Lockyer, Three Other States Say Federal Government Has No Authority Over Medicinal Marijuana Use
Attorney General Bill Lockyer (D) on Wednesday filed a brief with the U.S. Supreme Court on behalf of California, Maryland and Washington state that said patients who use locally grown marijuana for medical purposes should be exempt from federal drug enforcement, the San Francisco Chronicle reports (Egelko, San Francisco Chronicle, 10/14).
The U.S. Supreme Court, which is examining the legality of prosecuting chronically ill people who grow and use marijuana with a doctor's prescription, on Nov. 29 will review a Bush administration appeal of a ruling in the case of two California women whose doctors had recommended the drug.
A three-judge panel in December 2003 ruled 2-1 that prosecuting people who use marijuana for medical purposes under the federal 1970 Controlled Substances Act is unconstitutional in states where the drug's use is allowed under a physician's advice, provided that the marijuana is not sold, transported across state lines or used for nonmedical purposes.
The case involves Angel Raich of Oakland and Diane Monson of Oroville, both of whom received letters from their physicians authorizing them to use marijuana for medical purposes. The physicians' permission protected them under Proposition 215, a 1996 state ballot measure that legalized medical use of marijuana, from state and local prosecution.
Raich's doctor said that other medications for pain and for side effects of therapies for a brain tumor, wasting syndrome, a seizure disorder and other conditions had been "useless or harmful" and that she might die without marijuana.
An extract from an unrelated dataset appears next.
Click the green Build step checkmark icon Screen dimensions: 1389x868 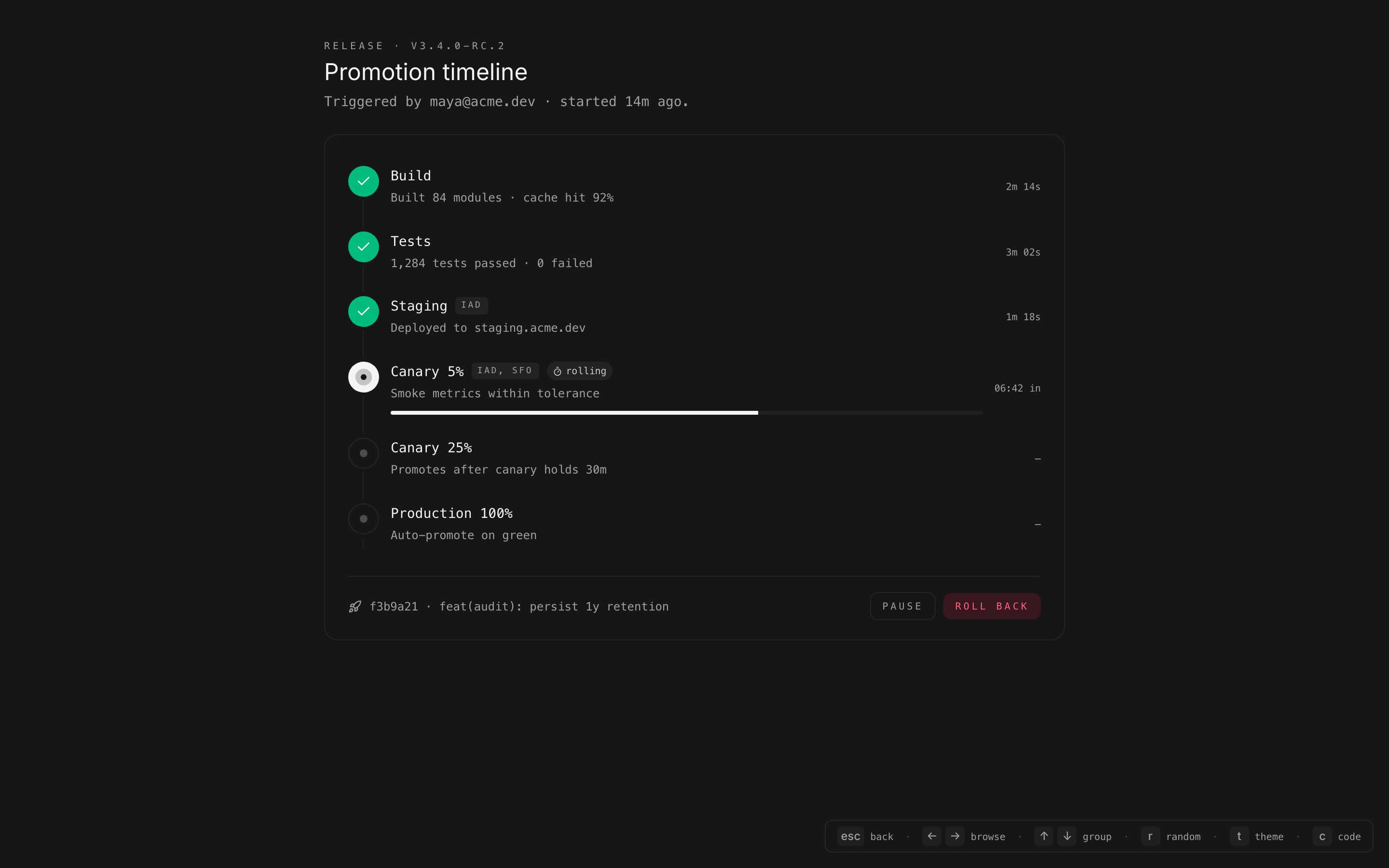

Monson, who takes marijuana for severe chronic back pain and muscle spasms, had been subject to a federal raid in August 2002 during which six of her marijuana plants were seized and destroyed.
To protect themselves from further federal interference with their treatment, Raich and Monson filed a lawsuit in October 2002 against Attorney General John Ashcroft and Drug Enforcement Administration Chief Asa Hutchinson. A district judge in March 2002 ruled against Raich and Monson, and Raich appealed the case to the 9th Circuit Court (California Healthline, 10/4).
The brief filed by Lockyer's office states, "The federal government has limited authority to interfere with state legislation enacted for the protection of citizen health, safety and welfare." The brief also noted that the Controlled Substance Act was passed prior to the AIDS epidemic and before doctors began to recommend marijuana to alleviate symptoms of therapy for AIDS and cancer.
According to Taylor Carey, a special assistant attorney general who wrote the brief for Lockyer, the federal ban on marijuana should not be applied to state-regulated use of marijuana because of such developments (San Francisco Chronicle, 10/14).
Attorneys general for Alabama, Mississippi and Louisiana on Wednesday also filed a brief with the U.S. Supreme Court in support of Raich and Monson saying that the federal government should not have authority over whether states allow medical use of marijuana, the Sacramento Bee reports. The brief states that the Constitution does not "permi[t] the federal government, under the guise of regulating interstate commerce, to criminalize the purely local possession of personal medicinal use" of marijuana.
The brief states that the federal government does not have the right to interfere in a state's regulation of citizens' health, safety, welfare and morals, the Bee reports (Cooper, Sacramento Bee, 10/14).